→ **What to do**: Starting at the first line of the listing below, retype each line up to and including the one that contains "Task: Open WinRar from the file tools submenu". Leave pictures out.

→ **Material for the task**:
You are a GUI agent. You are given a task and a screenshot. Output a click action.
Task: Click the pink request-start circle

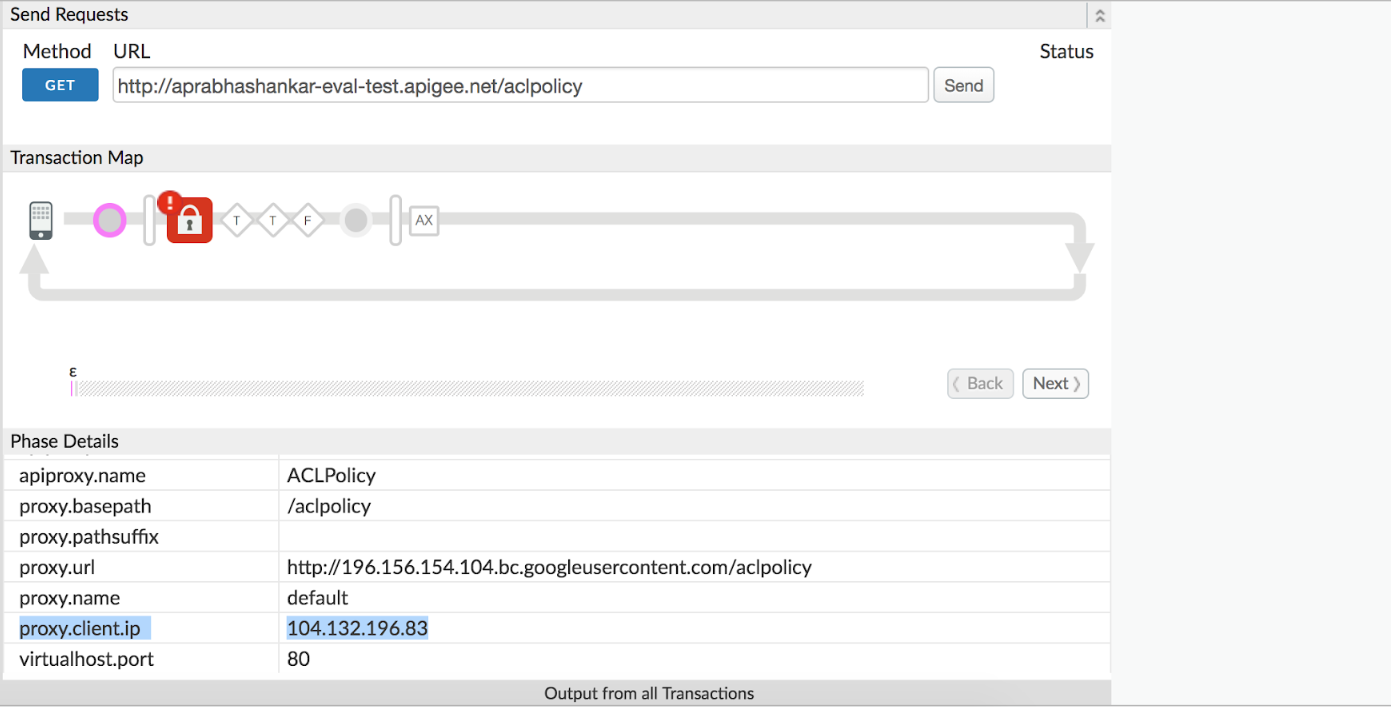[x=108, y=219]
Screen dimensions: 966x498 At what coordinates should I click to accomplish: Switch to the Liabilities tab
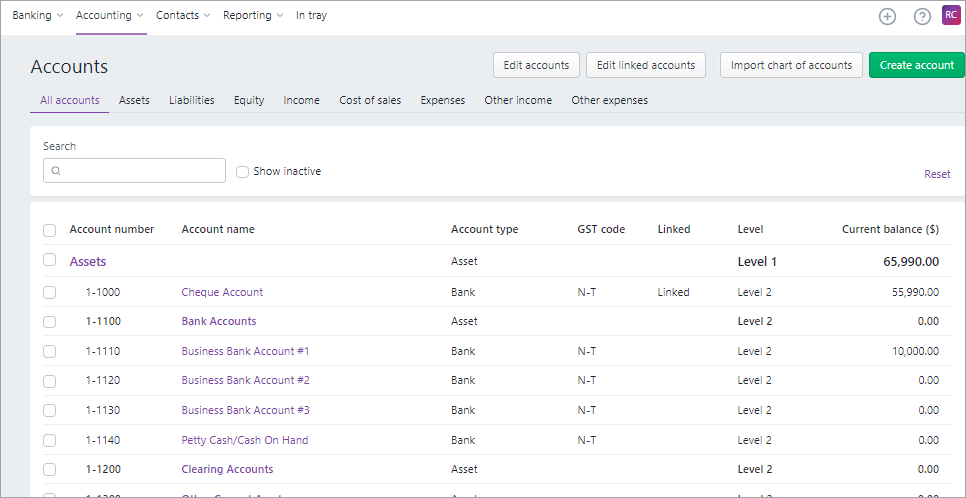click(x=191, y=101)
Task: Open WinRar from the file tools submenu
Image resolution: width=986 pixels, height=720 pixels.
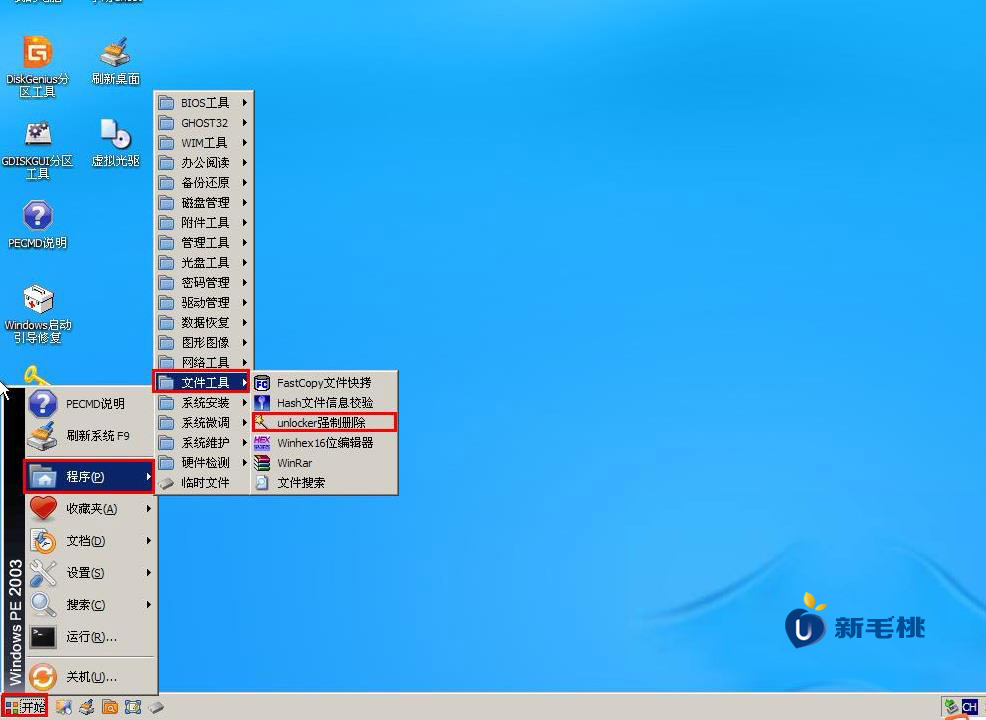Action: coord(295,463)
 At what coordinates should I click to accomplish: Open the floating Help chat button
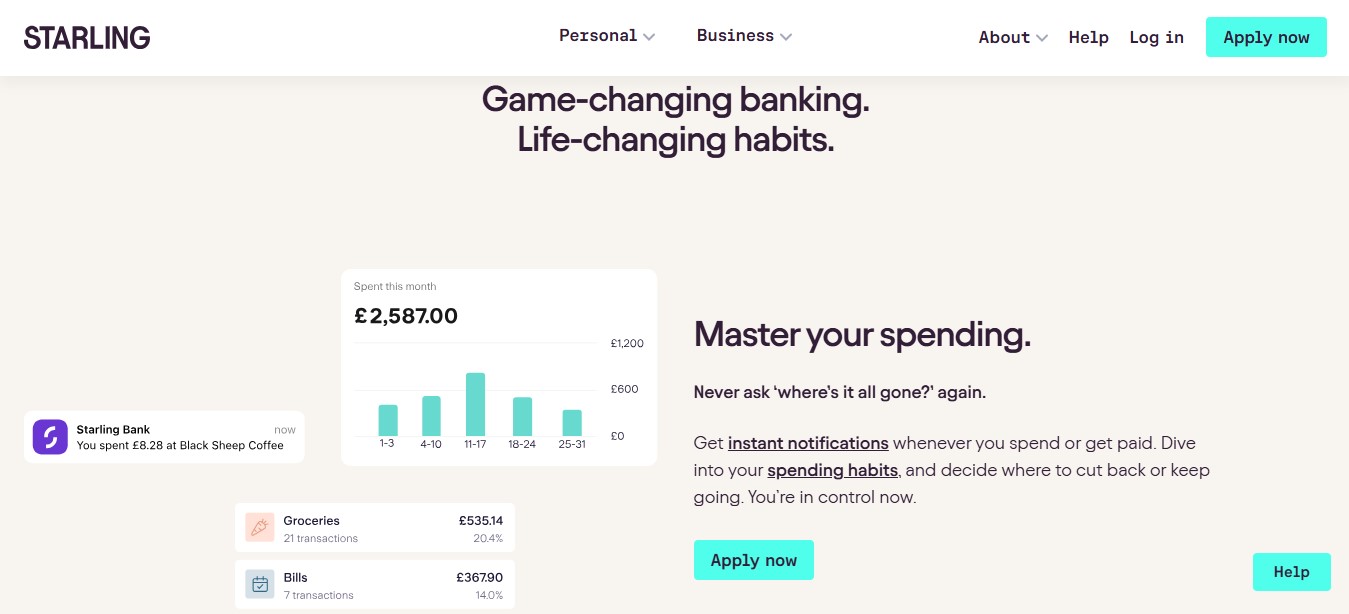point(1291,572)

→ **Output of the exercise**:
You are a GUI agent. You are given a task and a screenshot. Output a click action.
Task: Click the pink request-start circle

[x=108, y=219]
Screen dimensions: 966x498 At what coordinates should I click to accomplish: Switch to the Liabilities tab
click(x=191, y=101)
Task: Open WinRar from the file tools submenu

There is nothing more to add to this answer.